------ Data provided ------
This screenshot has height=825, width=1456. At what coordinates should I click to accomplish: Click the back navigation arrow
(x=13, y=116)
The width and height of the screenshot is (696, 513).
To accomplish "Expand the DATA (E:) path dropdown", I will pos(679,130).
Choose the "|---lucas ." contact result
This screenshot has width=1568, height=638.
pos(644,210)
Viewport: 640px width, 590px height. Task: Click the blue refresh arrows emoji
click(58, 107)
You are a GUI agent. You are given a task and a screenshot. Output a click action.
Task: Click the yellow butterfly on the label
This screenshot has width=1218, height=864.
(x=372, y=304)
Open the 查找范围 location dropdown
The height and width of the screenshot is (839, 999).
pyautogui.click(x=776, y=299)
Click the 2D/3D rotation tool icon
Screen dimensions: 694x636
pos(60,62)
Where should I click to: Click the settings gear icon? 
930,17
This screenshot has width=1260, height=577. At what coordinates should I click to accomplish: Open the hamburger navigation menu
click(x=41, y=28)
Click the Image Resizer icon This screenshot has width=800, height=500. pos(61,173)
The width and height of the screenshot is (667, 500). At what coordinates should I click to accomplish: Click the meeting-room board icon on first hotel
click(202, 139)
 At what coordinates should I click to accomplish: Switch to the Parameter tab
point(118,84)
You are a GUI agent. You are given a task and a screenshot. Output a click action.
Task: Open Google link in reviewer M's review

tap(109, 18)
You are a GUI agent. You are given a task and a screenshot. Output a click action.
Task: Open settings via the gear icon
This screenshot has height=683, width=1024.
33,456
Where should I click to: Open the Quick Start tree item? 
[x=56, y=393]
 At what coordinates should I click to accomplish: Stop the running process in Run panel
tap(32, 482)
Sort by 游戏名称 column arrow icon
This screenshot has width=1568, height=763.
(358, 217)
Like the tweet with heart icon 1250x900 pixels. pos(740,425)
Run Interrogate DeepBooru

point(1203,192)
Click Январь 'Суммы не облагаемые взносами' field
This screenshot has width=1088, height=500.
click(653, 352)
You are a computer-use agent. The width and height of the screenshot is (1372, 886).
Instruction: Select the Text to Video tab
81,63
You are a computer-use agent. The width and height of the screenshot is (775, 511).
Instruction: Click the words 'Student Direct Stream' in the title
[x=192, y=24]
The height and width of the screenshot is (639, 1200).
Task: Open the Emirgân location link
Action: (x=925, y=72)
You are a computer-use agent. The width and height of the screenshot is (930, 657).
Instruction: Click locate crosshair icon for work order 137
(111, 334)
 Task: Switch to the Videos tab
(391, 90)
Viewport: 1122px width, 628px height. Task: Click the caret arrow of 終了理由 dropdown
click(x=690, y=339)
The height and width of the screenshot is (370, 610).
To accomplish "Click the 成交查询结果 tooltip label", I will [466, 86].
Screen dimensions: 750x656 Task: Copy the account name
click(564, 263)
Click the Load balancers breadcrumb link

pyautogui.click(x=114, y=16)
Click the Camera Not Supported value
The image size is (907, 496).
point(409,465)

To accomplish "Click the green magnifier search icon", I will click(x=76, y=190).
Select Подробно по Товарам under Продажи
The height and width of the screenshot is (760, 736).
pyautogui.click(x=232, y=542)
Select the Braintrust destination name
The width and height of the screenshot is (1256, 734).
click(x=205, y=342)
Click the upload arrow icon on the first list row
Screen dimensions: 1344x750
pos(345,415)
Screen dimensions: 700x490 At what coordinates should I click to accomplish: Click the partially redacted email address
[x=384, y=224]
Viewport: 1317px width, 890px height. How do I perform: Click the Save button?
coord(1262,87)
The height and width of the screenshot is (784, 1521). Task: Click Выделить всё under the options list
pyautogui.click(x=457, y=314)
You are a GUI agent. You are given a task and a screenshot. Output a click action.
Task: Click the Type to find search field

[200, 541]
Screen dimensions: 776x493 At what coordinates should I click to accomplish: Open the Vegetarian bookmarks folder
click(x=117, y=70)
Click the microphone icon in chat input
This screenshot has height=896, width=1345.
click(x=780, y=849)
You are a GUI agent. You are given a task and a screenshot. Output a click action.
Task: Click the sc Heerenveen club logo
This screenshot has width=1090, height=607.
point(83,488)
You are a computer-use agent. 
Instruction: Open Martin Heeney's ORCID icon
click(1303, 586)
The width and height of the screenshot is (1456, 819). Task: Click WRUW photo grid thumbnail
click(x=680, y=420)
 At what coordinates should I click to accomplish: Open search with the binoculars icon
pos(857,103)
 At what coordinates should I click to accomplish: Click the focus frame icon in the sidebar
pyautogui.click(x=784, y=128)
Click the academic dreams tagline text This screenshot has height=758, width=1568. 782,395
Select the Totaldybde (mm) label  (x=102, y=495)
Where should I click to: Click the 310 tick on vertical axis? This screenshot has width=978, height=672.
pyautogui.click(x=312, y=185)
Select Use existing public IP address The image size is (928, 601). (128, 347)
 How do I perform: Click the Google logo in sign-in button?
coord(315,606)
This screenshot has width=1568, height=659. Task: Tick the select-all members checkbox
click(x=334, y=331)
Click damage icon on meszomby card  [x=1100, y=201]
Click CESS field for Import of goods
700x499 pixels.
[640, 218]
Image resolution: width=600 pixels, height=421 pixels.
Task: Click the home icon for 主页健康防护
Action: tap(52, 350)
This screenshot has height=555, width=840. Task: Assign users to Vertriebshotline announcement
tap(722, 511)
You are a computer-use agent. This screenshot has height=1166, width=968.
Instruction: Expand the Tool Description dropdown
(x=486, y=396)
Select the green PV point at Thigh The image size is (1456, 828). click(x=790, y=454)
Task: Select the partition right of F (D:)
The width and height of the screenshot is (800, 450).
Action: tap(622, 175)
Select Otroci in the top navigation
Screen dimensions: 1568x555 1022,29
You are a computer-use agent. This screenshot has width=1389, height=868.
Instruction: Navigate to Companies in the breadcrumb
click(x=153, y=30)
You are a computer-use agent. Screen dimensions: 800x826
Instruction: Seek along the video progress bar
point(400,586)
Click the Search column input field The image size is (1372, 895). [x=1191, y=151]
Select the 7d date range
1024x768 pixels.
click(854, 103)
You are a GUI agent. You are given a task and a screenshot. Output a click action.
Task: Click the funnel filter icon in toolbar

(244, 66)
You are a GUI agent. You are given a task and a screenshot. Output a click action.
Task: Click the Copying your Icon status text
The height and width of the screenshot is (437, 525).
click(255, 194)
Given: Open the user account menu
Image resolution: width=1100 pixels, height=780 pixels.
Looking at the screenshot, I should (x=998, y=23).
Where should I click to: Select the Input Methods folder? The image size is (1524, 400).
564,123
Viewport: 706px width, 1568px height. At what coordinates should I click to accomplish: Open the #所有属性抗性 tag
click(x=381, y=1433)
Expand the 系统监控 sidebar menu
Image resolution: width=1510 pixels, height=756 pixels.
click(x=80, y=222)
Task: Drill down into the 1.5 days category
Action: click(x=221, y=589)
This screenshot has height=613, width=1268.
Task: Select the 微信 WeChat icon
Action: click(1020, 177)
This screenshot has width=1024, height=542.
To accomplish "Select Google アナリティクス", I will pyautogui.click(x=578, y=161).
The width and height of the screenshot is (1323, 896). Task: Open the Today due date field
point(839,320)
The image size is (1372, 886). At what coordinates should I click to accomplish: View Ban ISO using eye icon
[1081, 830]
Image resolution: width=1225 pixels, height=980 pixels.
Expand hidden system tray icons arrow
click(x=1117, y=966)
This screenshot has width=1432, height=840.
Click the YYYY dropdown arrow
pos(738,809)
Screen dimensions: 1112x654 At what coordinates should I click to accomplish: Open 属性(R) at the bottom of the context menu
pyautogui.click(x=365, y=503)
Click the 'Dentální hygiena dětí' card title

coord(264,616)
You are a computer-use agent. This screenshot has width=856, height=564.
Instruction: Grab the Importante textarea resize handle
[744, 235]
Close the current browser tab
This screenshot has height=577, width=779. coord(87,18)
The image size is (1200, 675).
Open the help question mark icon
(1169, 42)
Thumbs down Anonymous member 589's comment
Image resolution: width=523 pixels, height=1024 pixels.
------
[Action item]:
With "green" as the word to match, copy each line of the records that has it.

[Solved exercise]:
To accomplish "Click the green magnifier search icon", I will click(x=76, y=190).
Select the green PV point at Thigh The image size is (1456, 828). click(x=790, y=454)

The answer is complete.